● **Extracted information**:
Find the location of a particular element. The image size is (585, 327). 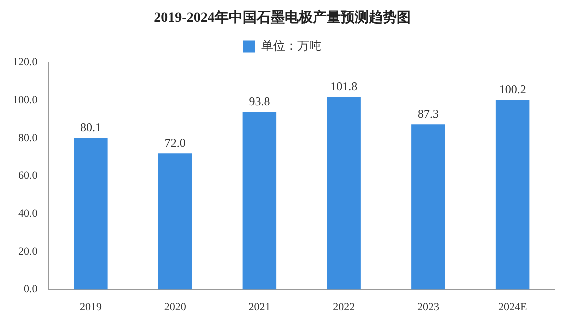

text: 101.8 is located at coordinates (344, 86).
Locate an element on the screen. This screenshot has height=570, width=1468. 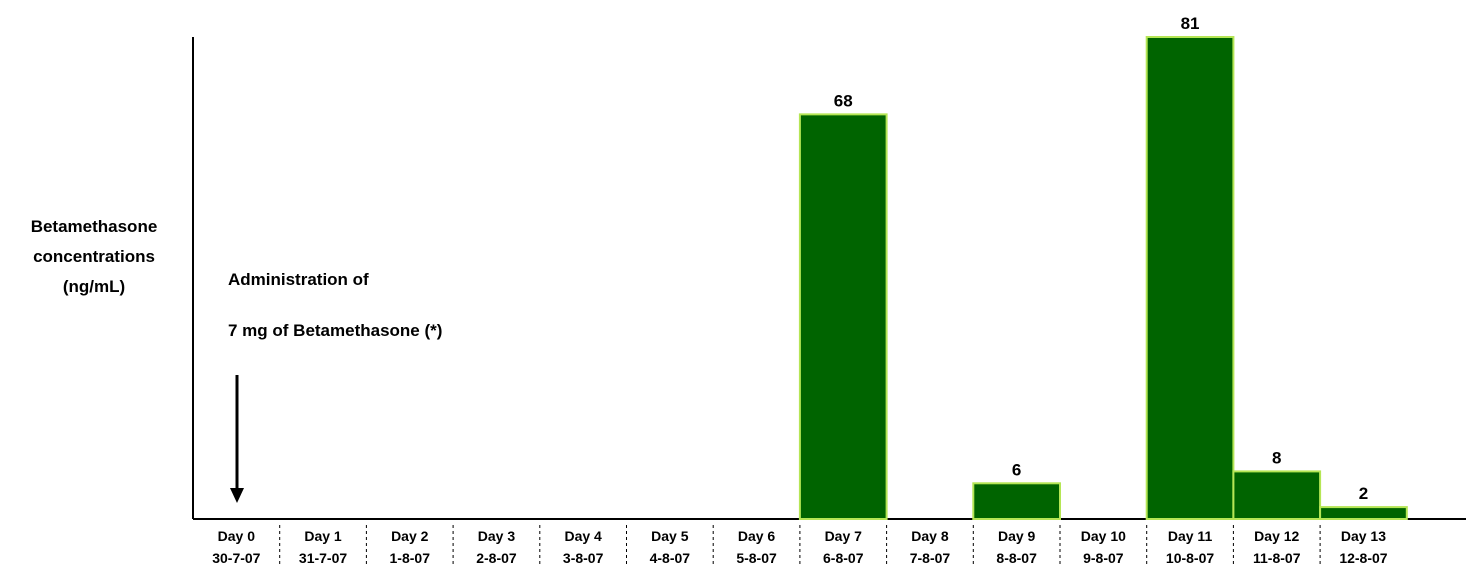
y-axis-label: Betamethasone concentrations (ng/mL) is located at coordinates (94, 257).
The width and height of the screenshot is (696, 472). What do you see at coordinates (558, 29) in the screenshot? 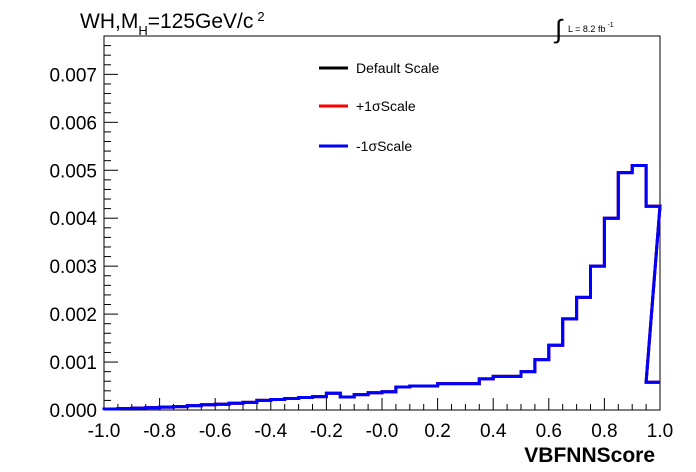
I see `lumi-integral: ∫` at bounding box center [558, 29].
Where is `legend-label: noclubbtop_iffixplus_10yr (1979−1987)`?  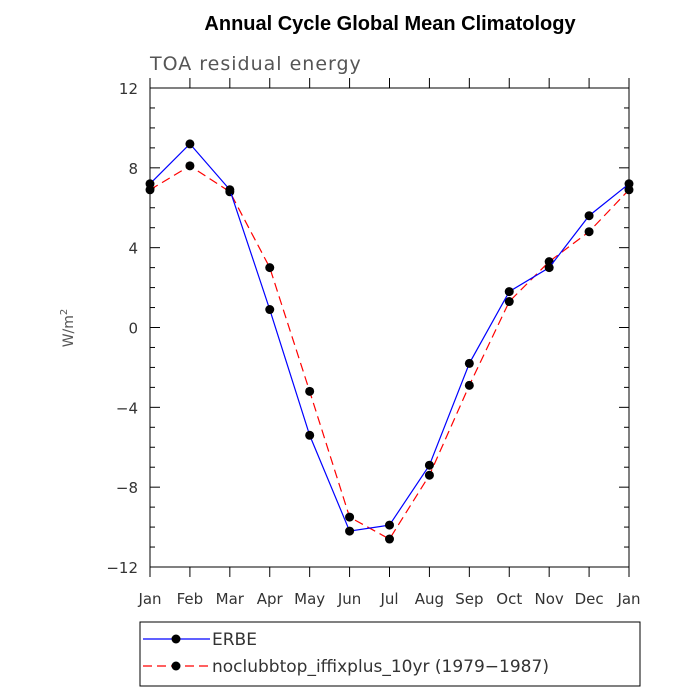 legend-label: noclubbtop_iffixplus_10yr (1979−1987) is located at coordinates (380, 667).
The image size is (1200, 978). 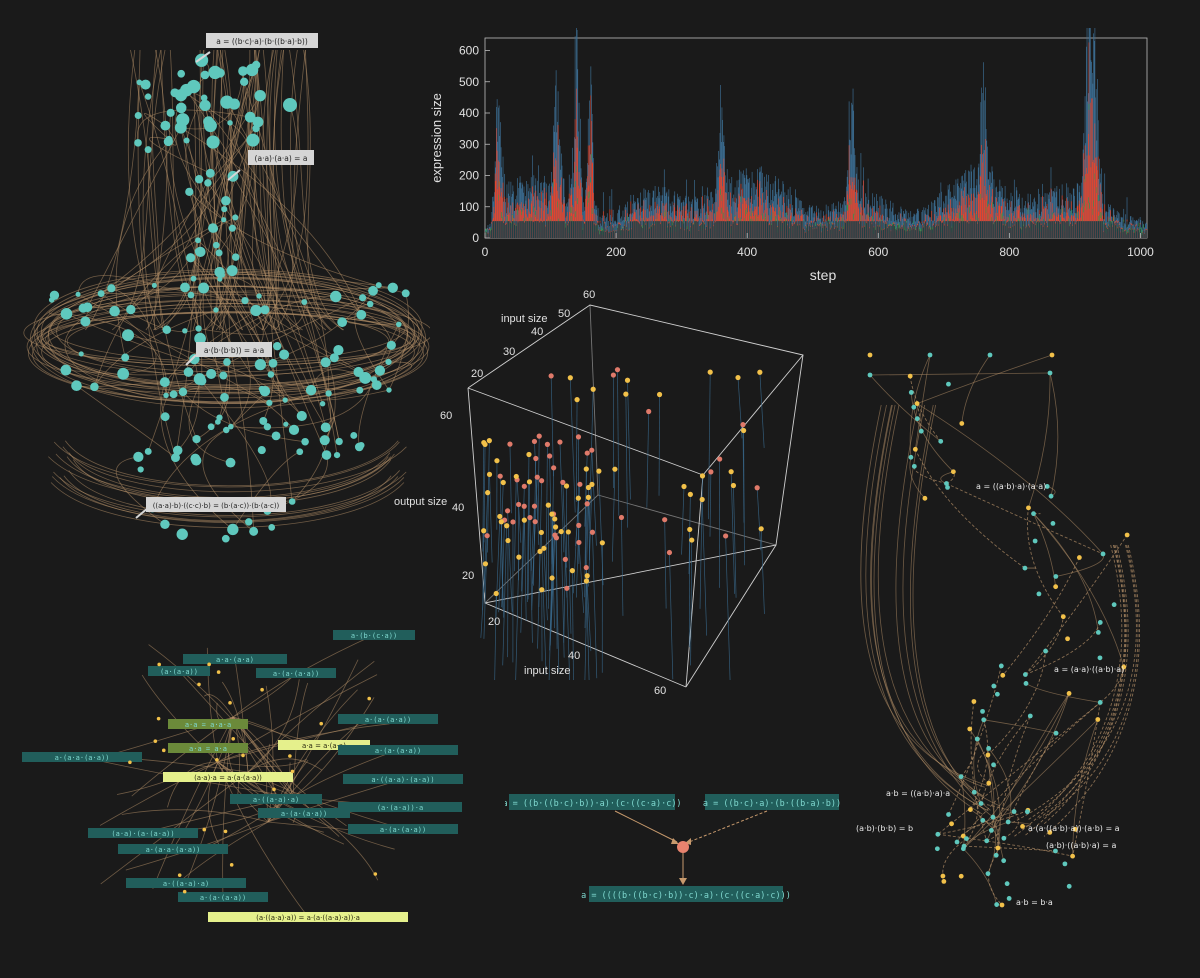 I want to click on graph3-node, so click(x=199, y=684).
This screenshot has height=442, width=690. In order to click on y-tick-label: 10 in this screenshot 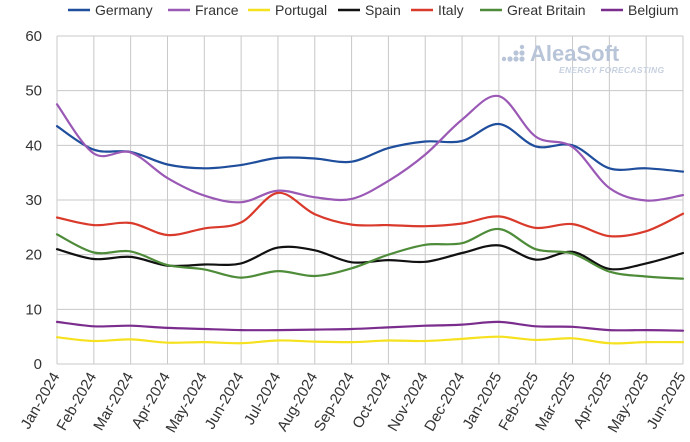, I will do `click(34, 310)`.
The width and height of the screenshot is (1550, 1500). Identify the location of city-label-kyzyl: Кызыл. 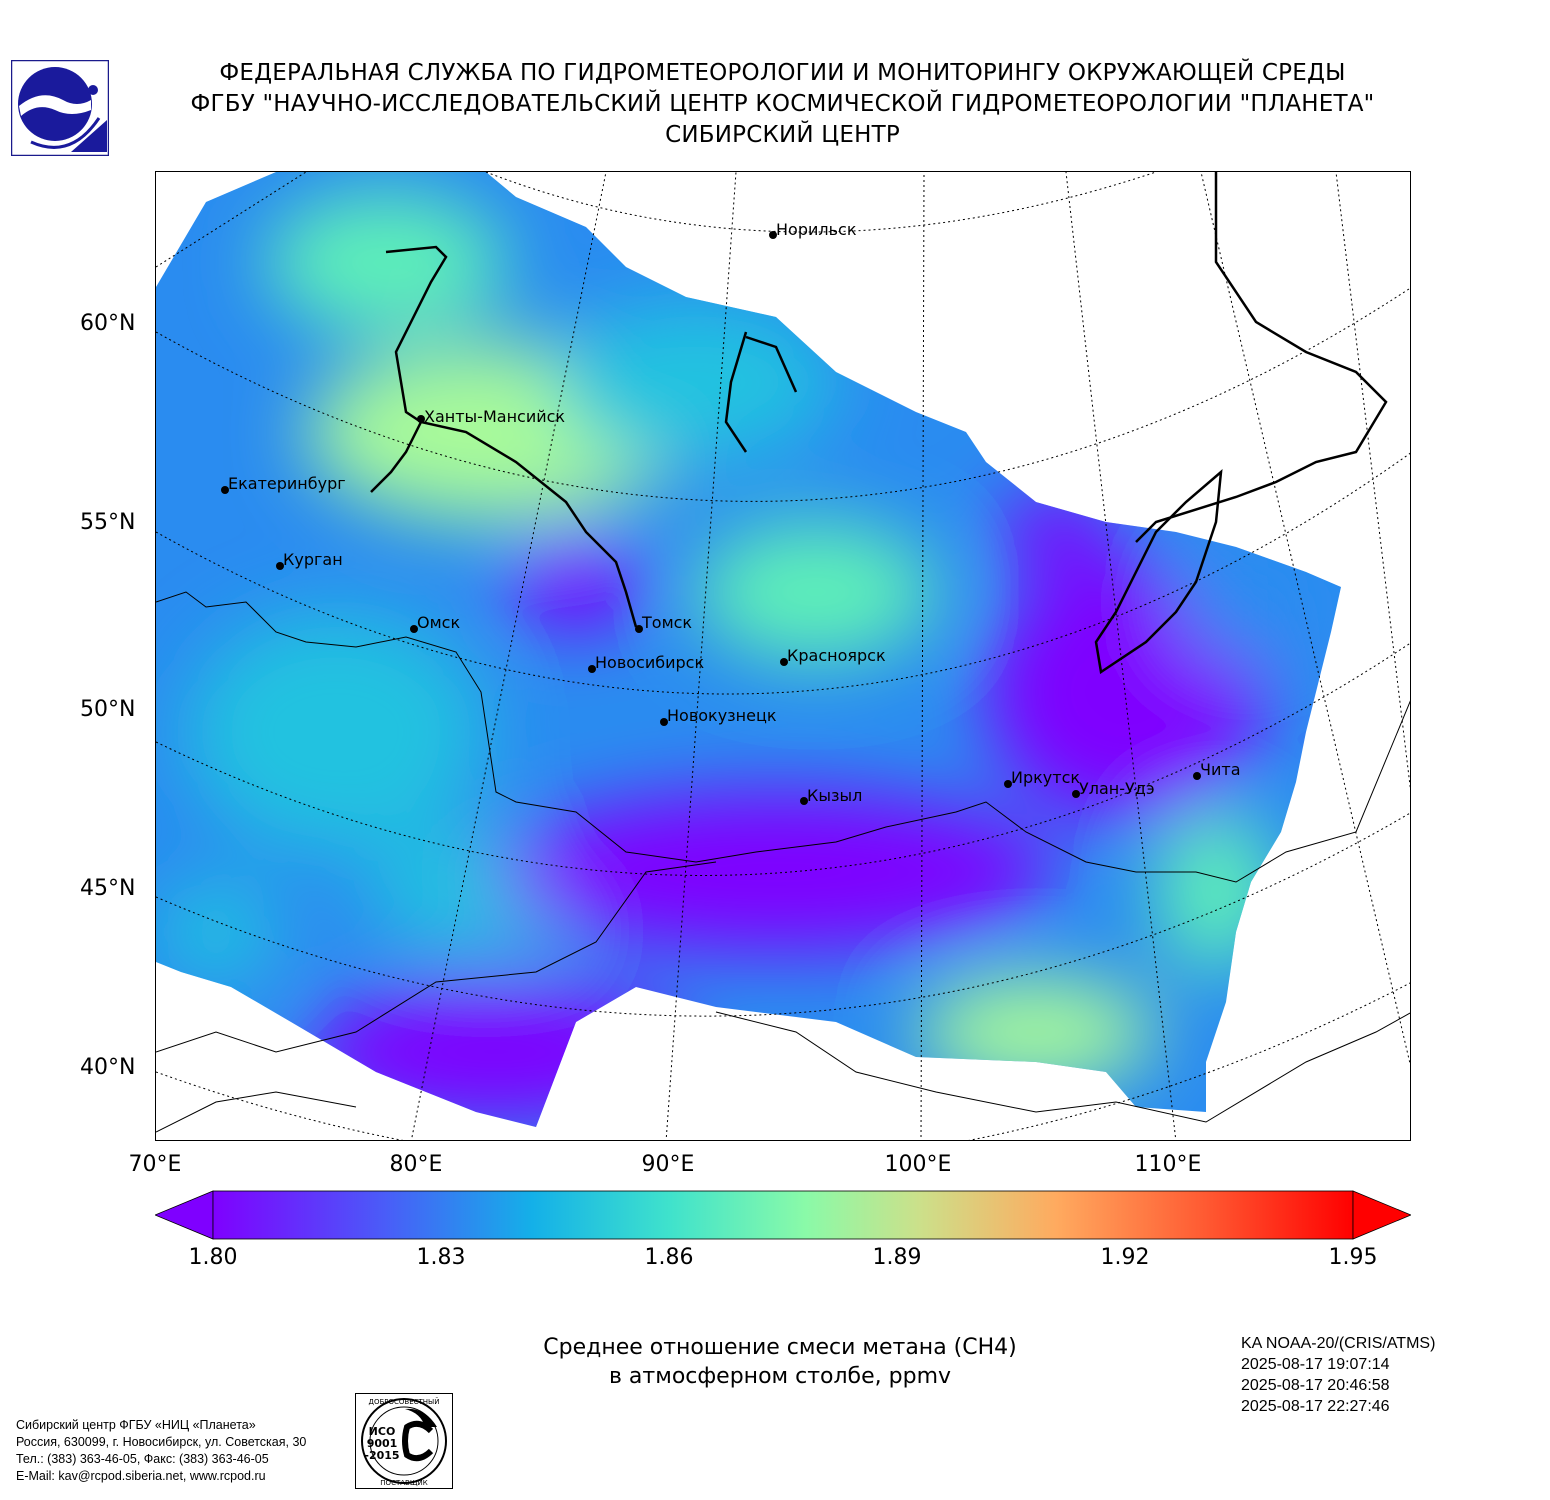
(834, 796).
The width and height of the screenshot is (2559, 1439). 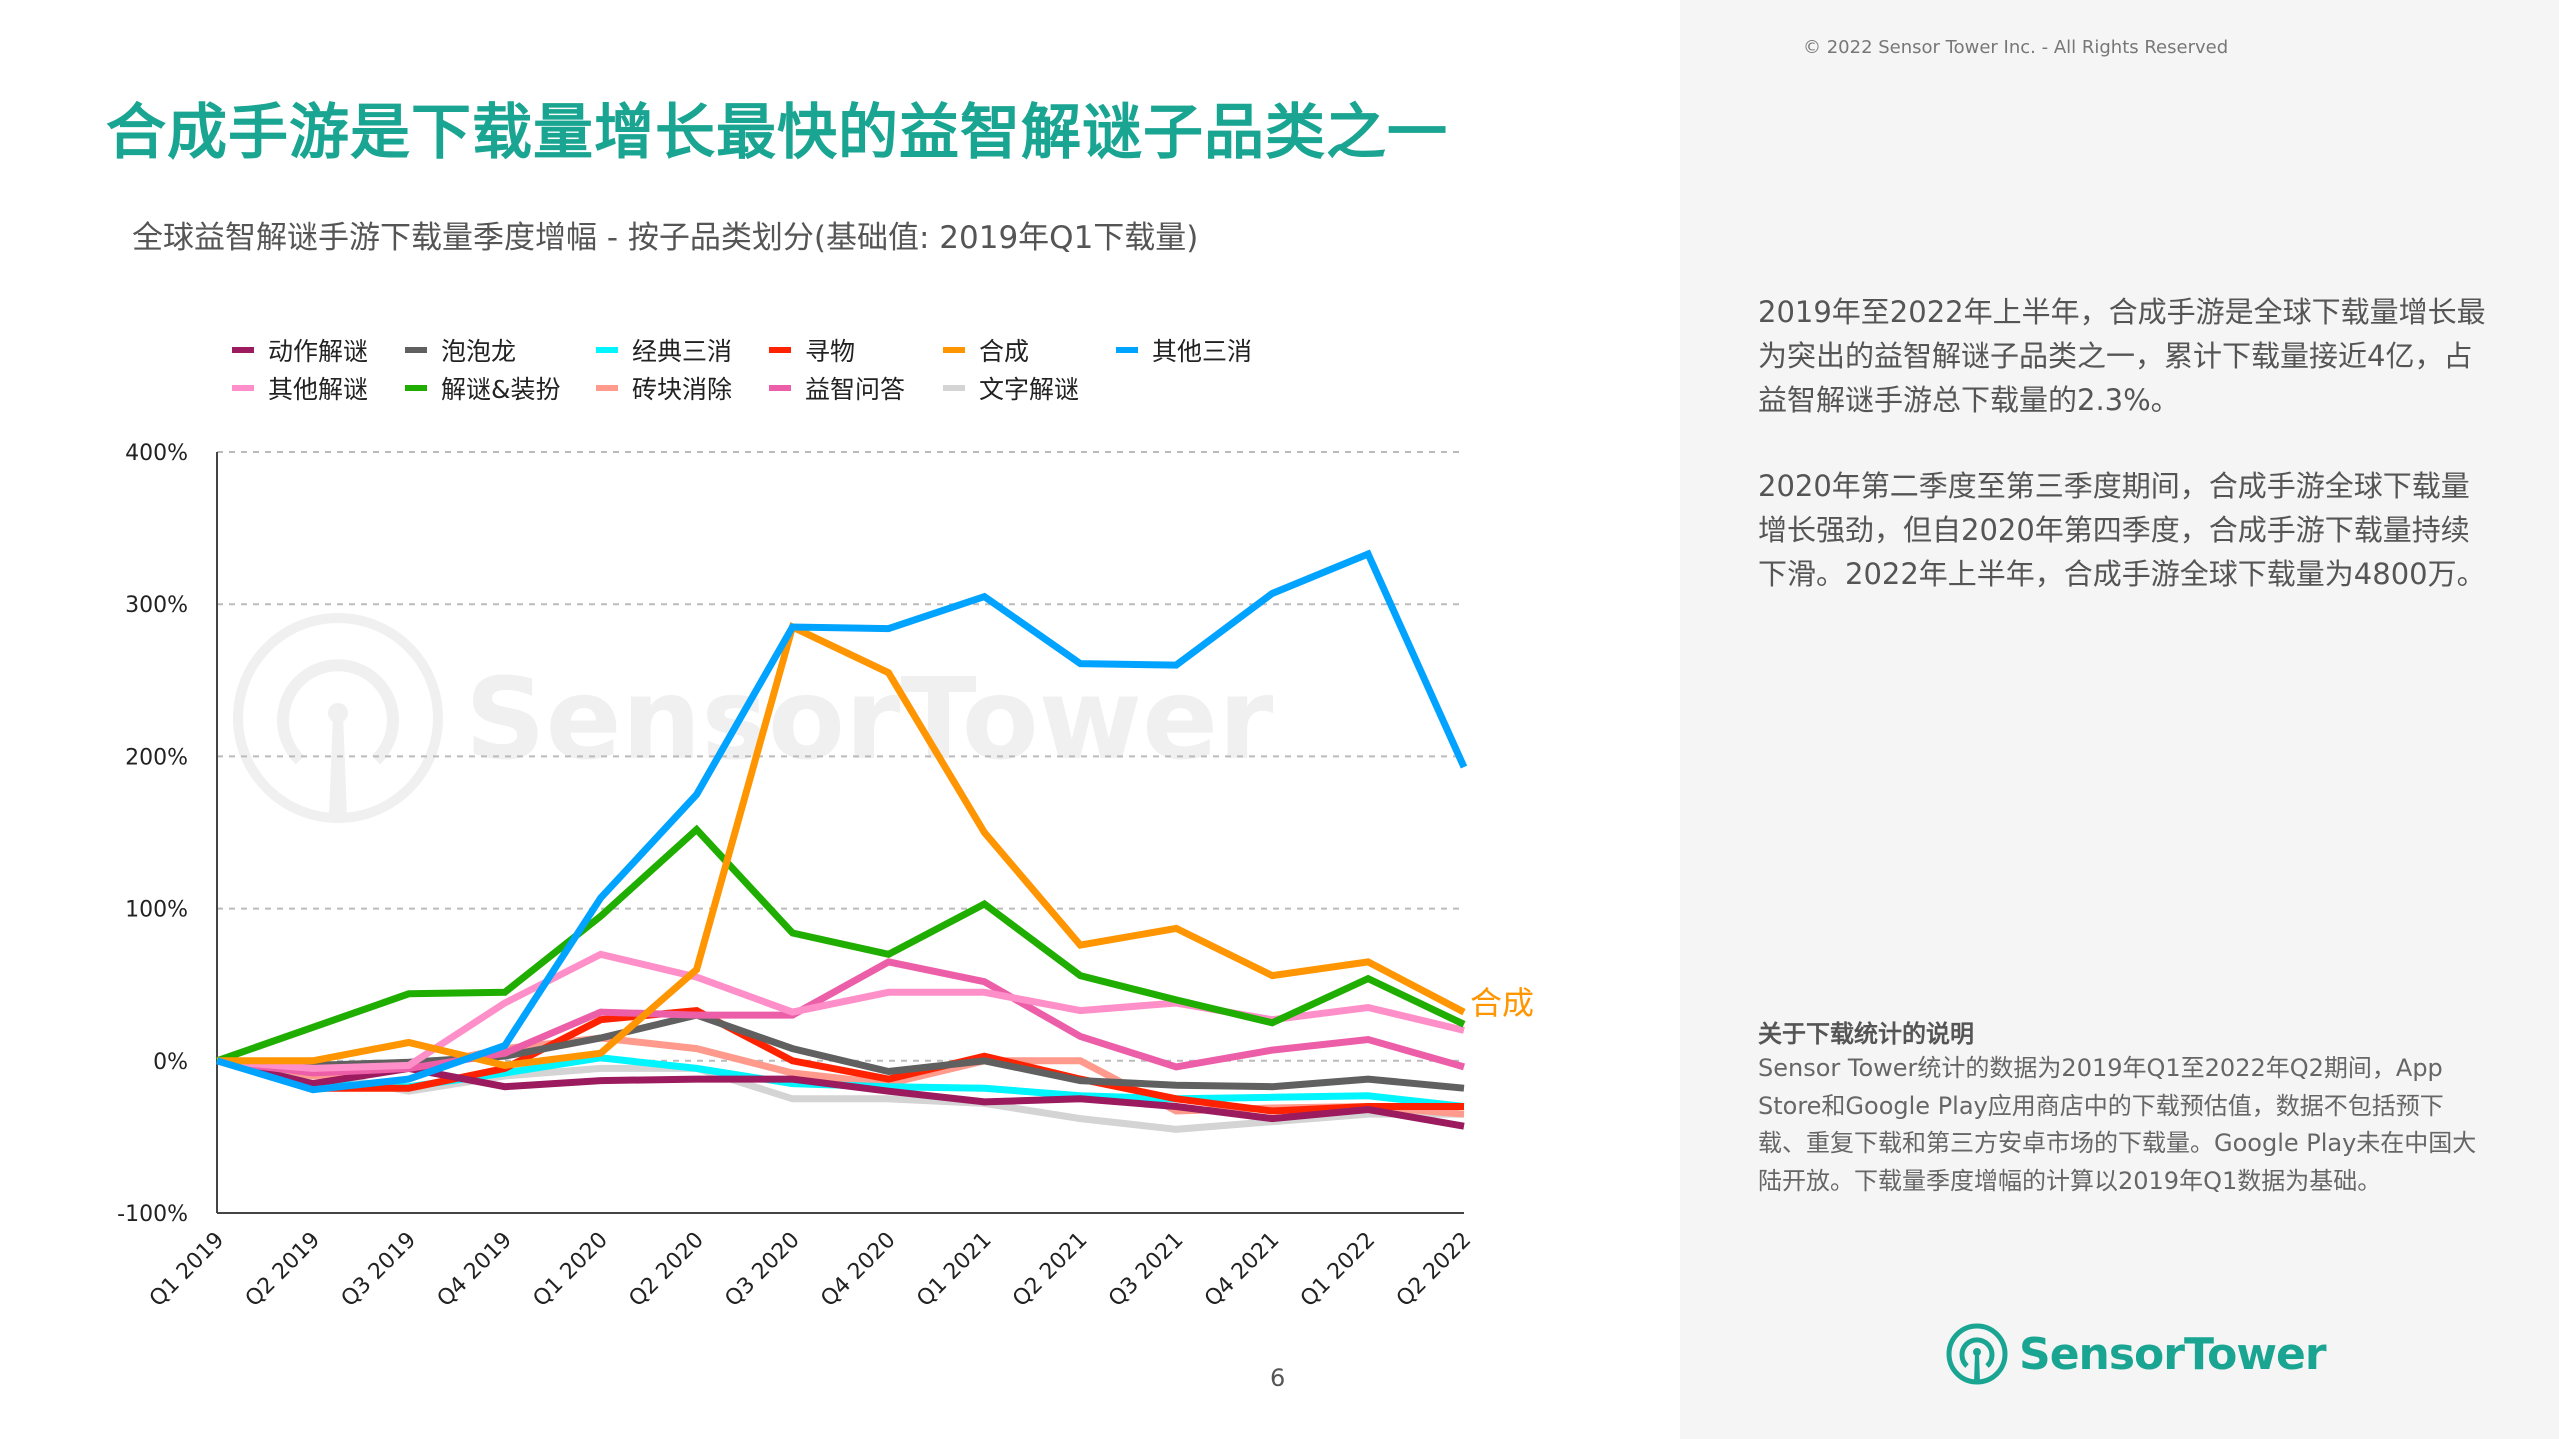 What do you see at coordinates (338, 765) in the screenshot?
I see `watermark-stem` at bounding box center [338, 765].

● **Task objective**: Recast everything from the start of the entries down to the line containing "y-axis-label: Betamethasone concentrations" as a Markdown table with the columns Row and Line, giving each line its row number, leaving out blank lines and omitting the pictures.

● **Solution to the exercise**:
| Row | Line |
|---|---|
| 1 | Find the location of a particular element. The image size is (585, 327).  |
| 2 | text: 101.8 is located at coordinates (344, 86). |
| 3 | Locate an element on the screen. This screenshot has height=570, width=1468.  |
| 4 | y-axis-label: Betamethasone concentrations (ng/mL) is located at coordinates (94, 257). |